Information supplied START
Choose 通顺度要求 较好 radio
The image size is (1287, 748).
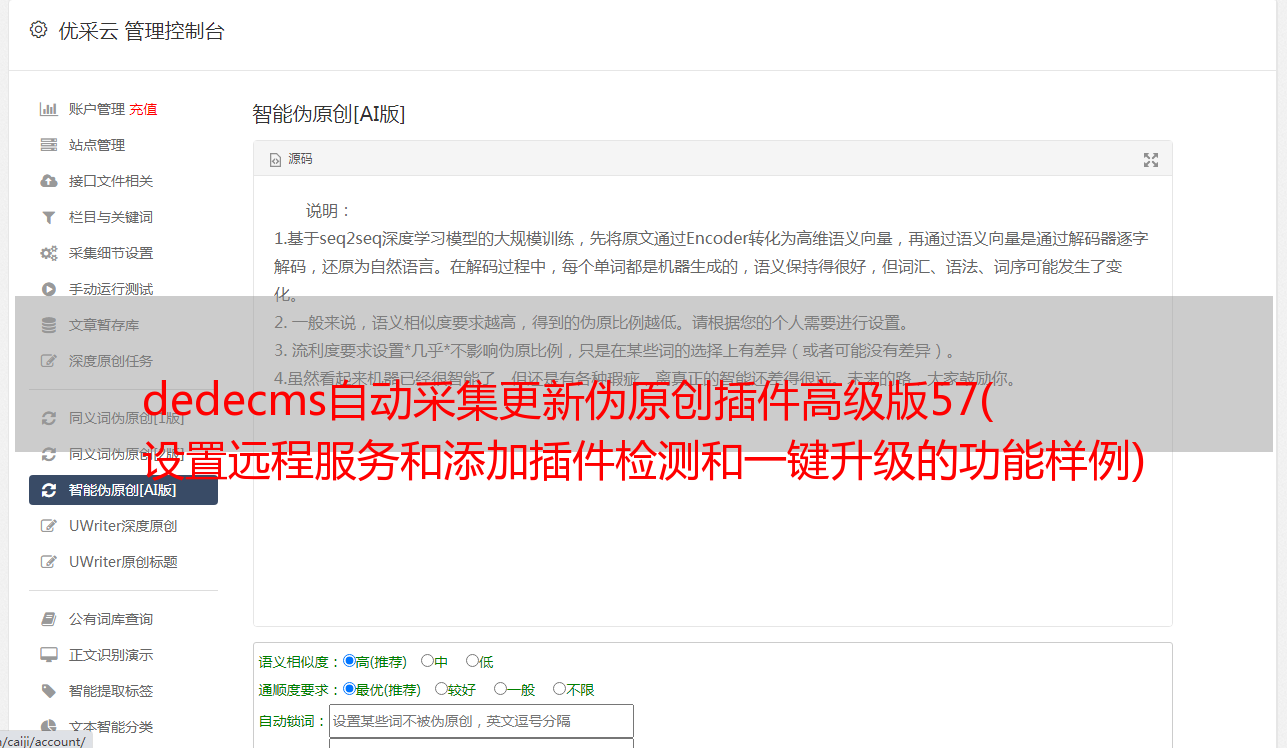click(441, 689)
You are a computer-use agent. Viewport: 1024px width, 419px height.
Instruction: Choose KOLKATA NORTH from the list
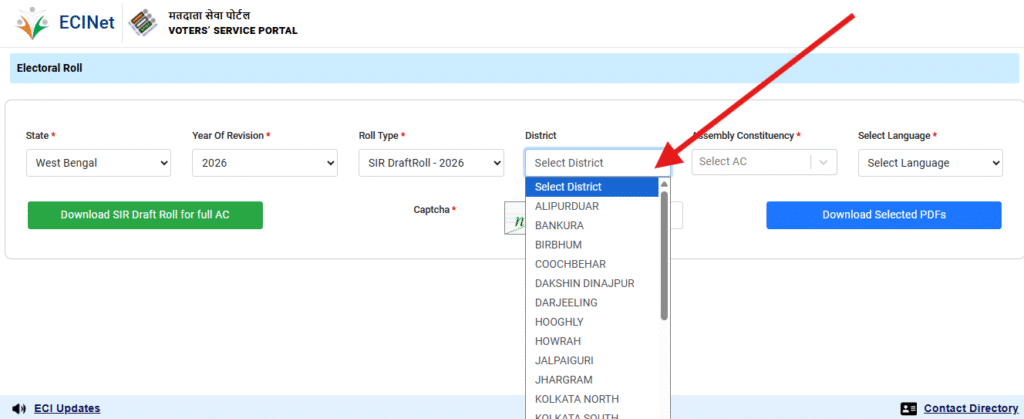click(x=575, y=400)
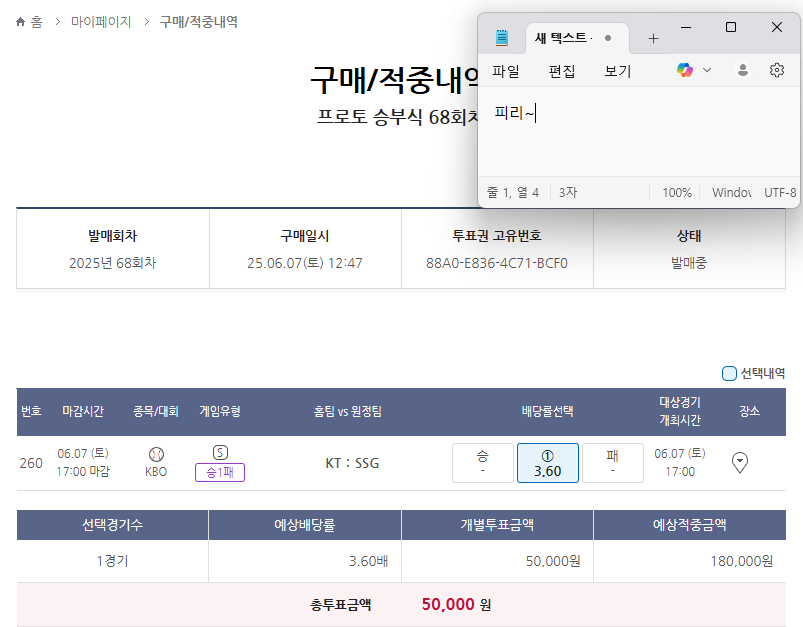Open the 100% zoom level in status bar
The image size is (803, 627).
pyautogui.click(x=677, y=192)
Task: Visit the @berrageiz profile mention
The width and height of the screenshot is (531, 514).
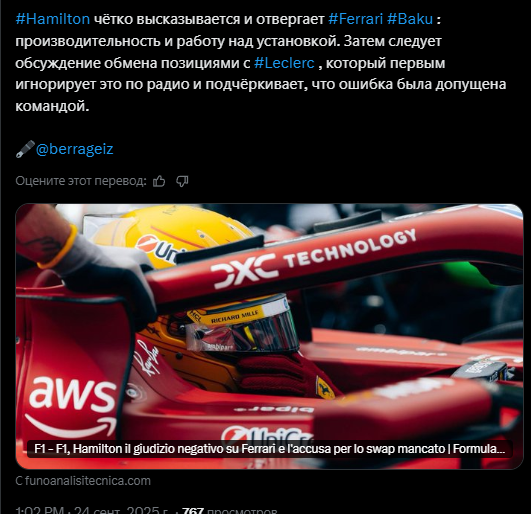Action: pos(75,149)
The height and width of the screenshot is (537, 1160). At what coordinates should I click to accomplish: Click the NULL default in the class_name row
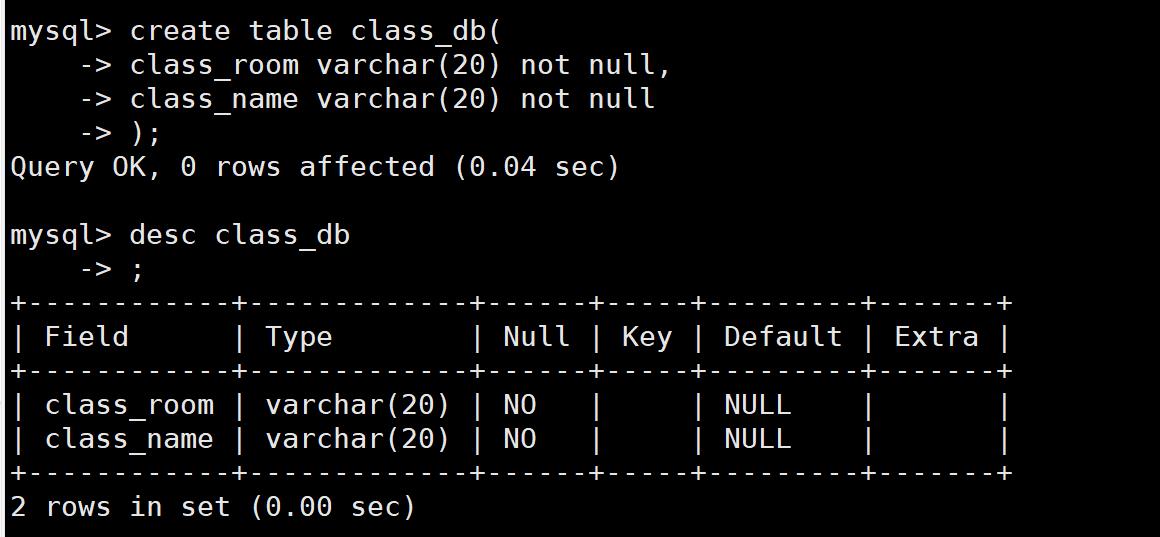[x=757, y=439]
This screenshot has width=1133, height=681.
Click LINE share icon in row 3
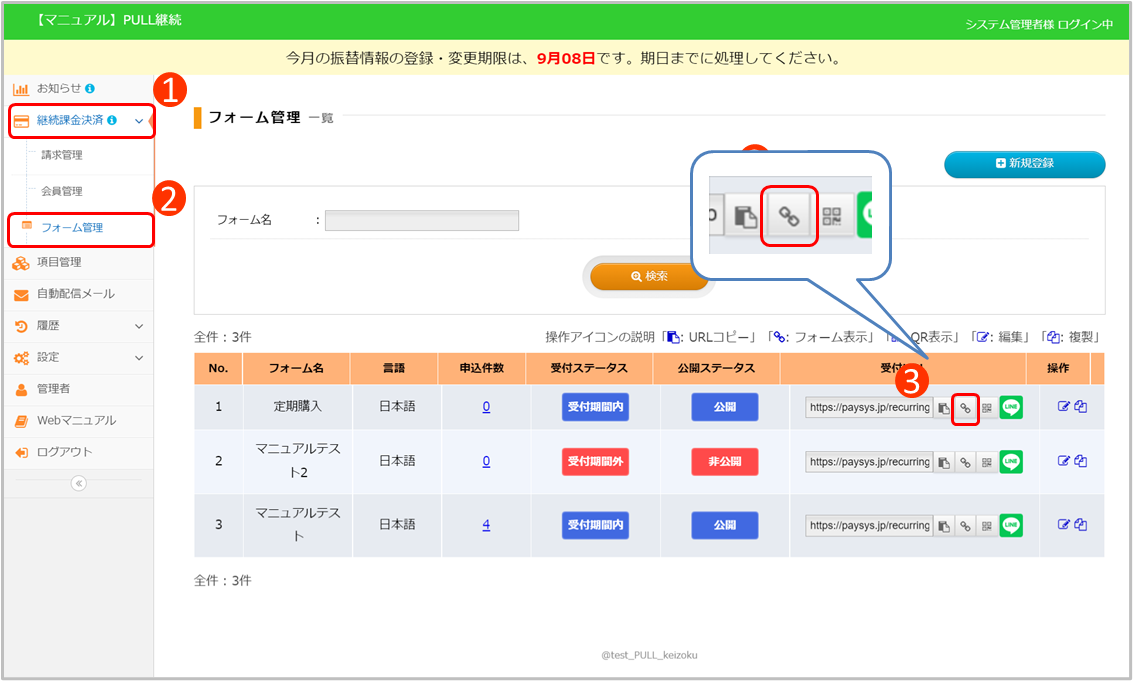click(1011, 526)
Information supplied END
**Requirement**: Copy all the records word for word and keep the pictures out.

**Solution below**:
Choose 通顺度要求 较好 radio
The image size is (1287, 748).
click(441, 689)
You are a computer-use agent. Viewport: 1024px width, 419px height.
Instruction: Choose KOLKATA NORTH from the list
click(x=575, y=400)
Open the 100% zoom level in status bar
The image size is (803, 627).
pyautogui.click(x=677, y=192)
Task: Visit the @berrageiz profile mention
The width and height of the screenshot is (531, 514).
Action: pos(75,149)
The height and width of the screenshot is (537, 1160). At what coordinates should I click to accomplish: Click the NULL default in the class_name row
[x=757, y=439]
This screenshot has width=1133, height=681.
Click LINE share icon in row 3
click(1011, 526)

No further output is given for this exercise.